-- Given data --
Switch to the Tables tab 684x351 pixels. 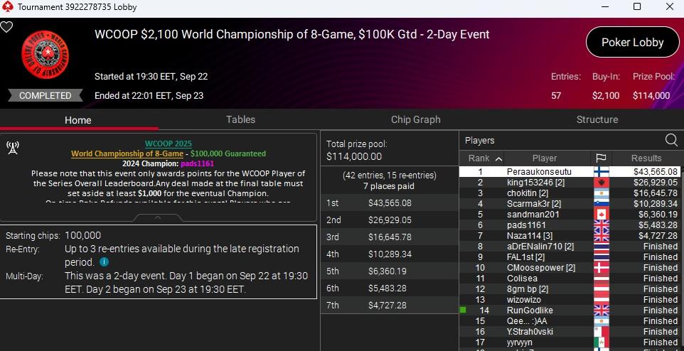click(240, 119)
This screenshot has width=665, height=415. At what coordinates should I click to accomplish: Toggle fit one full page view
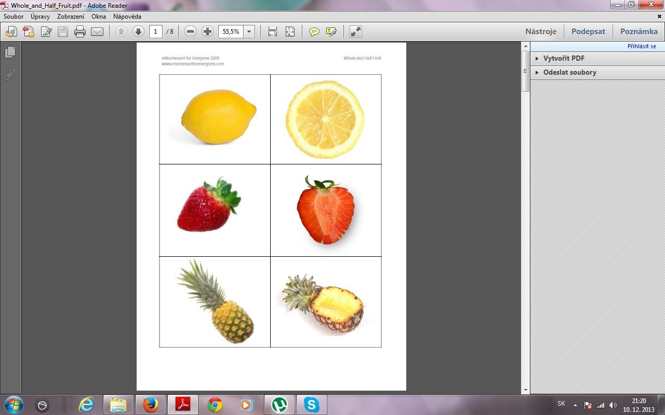pyautogui.click(x=290, y=32)
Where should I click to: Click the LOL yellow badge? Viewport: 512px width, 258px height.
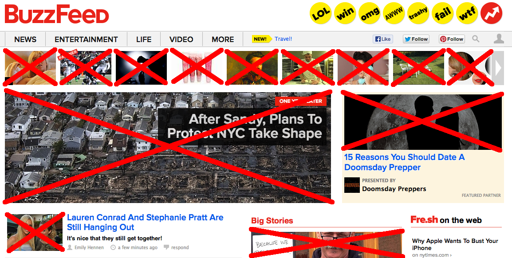320,13
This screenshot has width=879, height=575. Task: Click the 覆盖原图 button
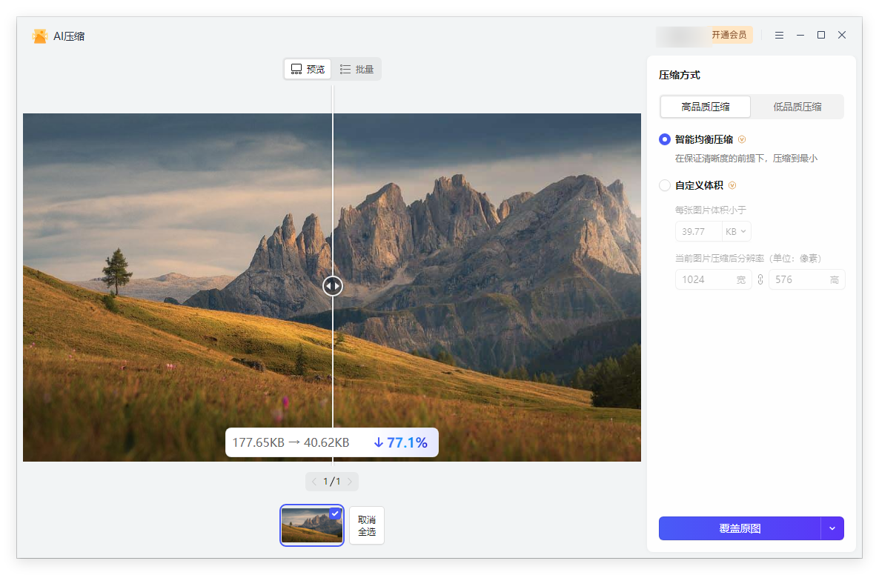pyautogui.click(x=740, y=528)
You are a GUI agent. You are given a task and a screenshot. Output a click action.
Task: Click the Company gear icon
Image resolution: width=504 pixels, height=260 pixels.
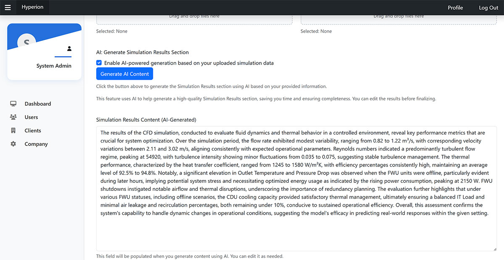tap(13, 144)
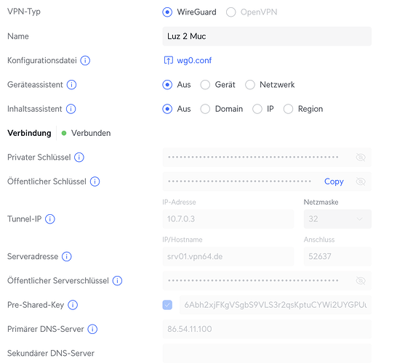Set Geräteassistent to Netzwerk
This screenshot has width=397, height=363.
250,85
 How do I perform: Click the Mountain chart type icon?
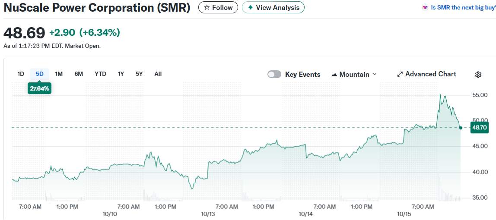pos(334,75)
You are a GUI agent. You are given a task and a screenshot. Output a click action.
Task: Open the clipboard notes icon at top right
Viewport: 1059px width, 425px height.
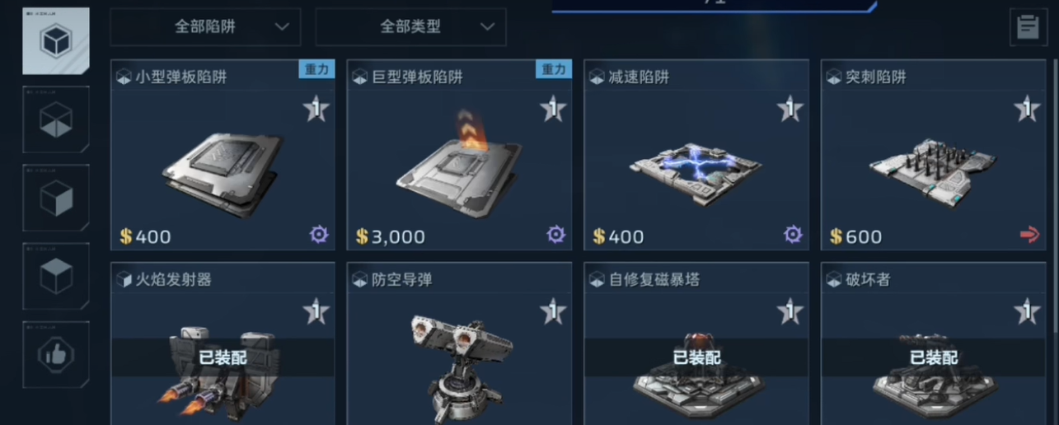[1028, 27]
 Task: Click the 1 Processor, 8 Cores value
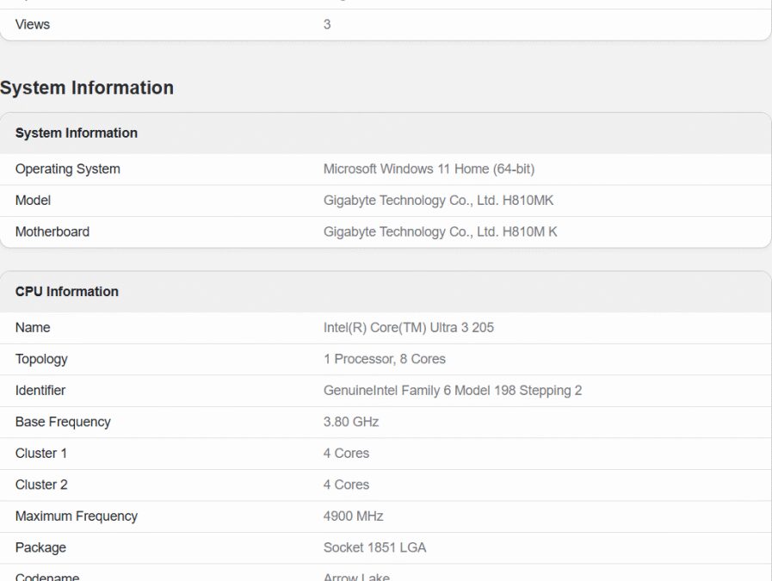pos(384,359)
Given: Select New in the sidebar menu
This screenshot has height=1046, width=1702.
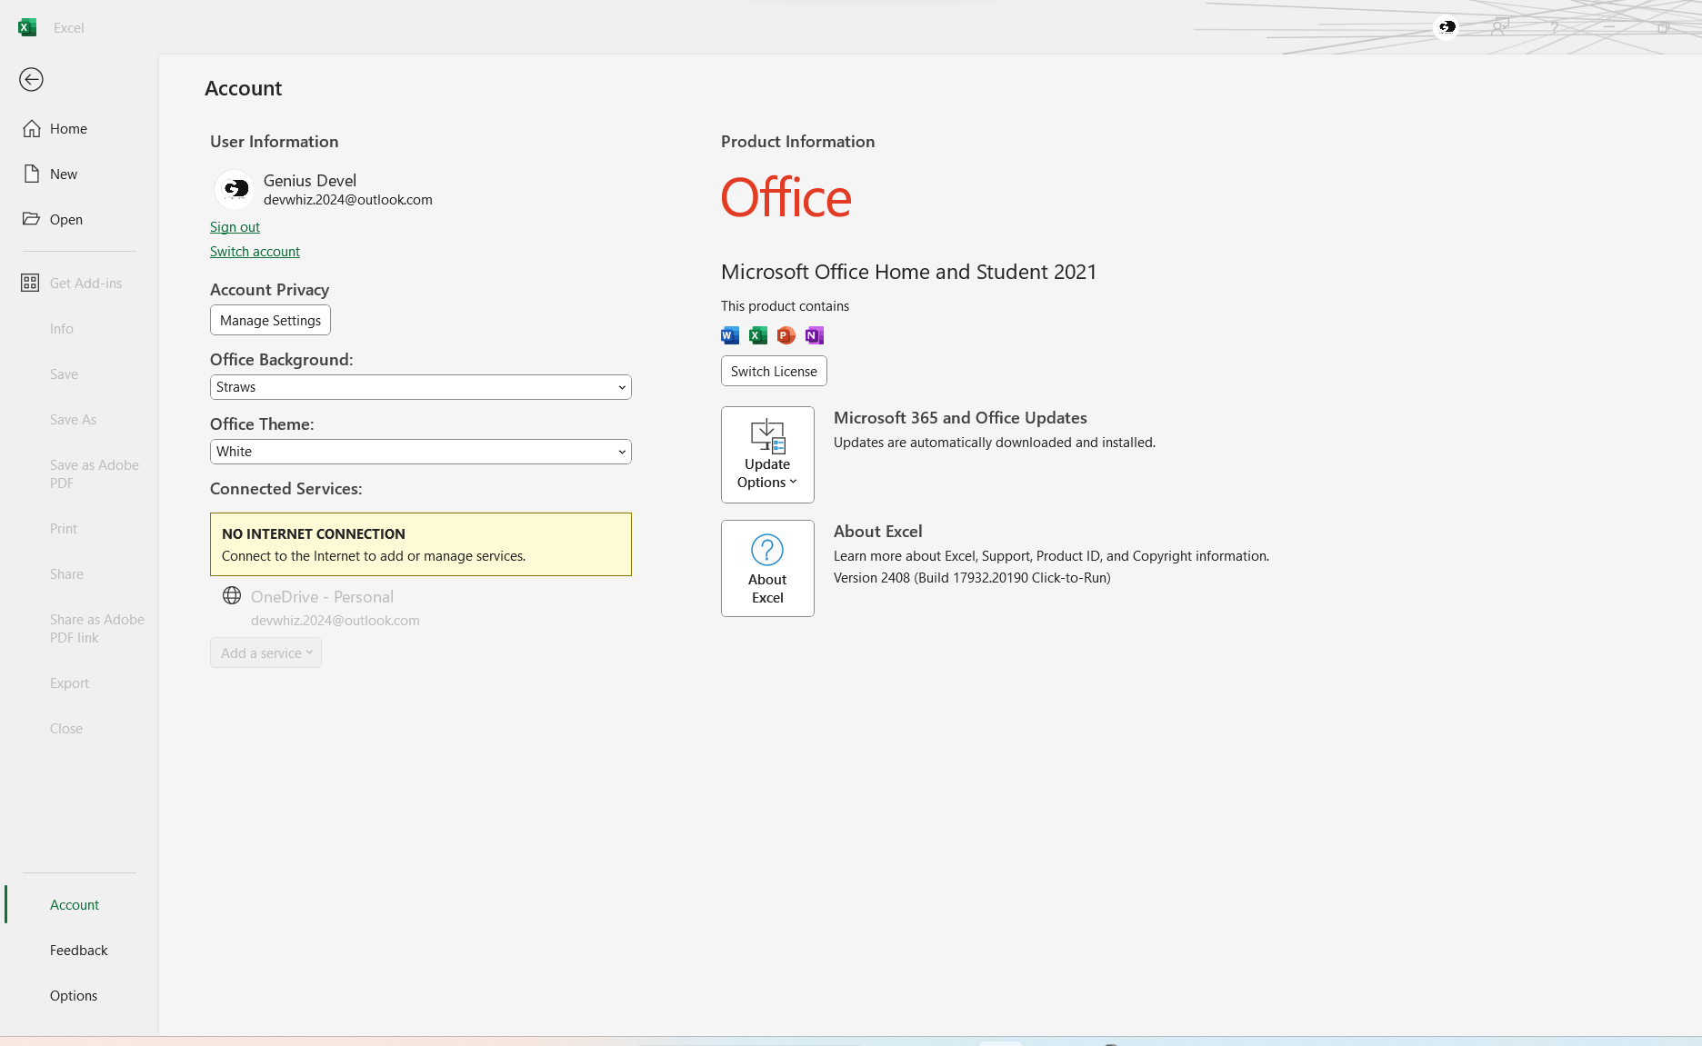Looking at the screenshot, I should (64, 174).
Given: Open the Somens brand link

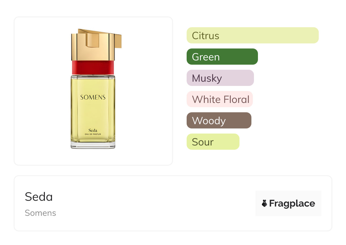Looking at the screenshot, I should click(x=41, y=213).
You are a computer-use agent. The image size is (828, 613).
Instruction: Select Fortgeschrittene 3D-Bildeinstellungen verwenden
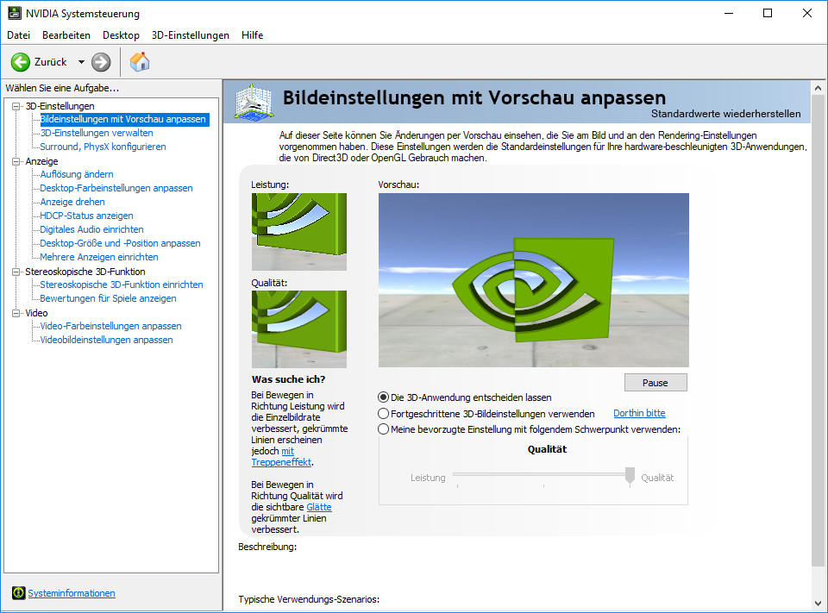382,413
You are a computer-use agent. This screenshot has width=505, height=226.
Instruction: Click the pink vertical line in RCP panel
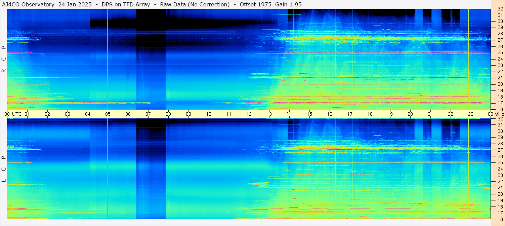click(107, 59)
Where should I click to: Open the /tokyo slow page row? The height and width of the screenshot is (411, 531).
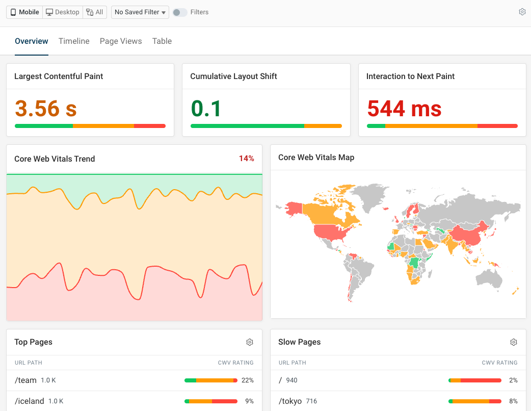point(290,401)
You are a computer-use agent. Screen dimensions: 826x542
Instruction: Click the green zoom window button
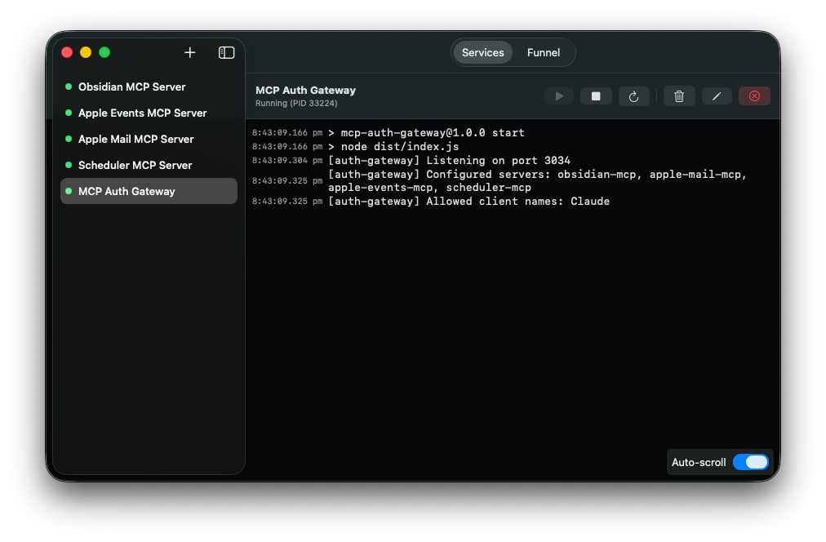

-- Required action --
Pictures stay out; reproduce exactly the lines from the one containing "Instruction: Click the pink" through the end of the data.

-- Expected answer --
Instruction: Click the pink vertical line in RCP panel
click(107, 59)
Where should I click to: Open the /tokyo slow page row? The height and width of the screenshot is (411, 531).
point(290,401)
You are a computer-use agent. Screen dimensions: 826x542
Instruction: Click the green zoom window button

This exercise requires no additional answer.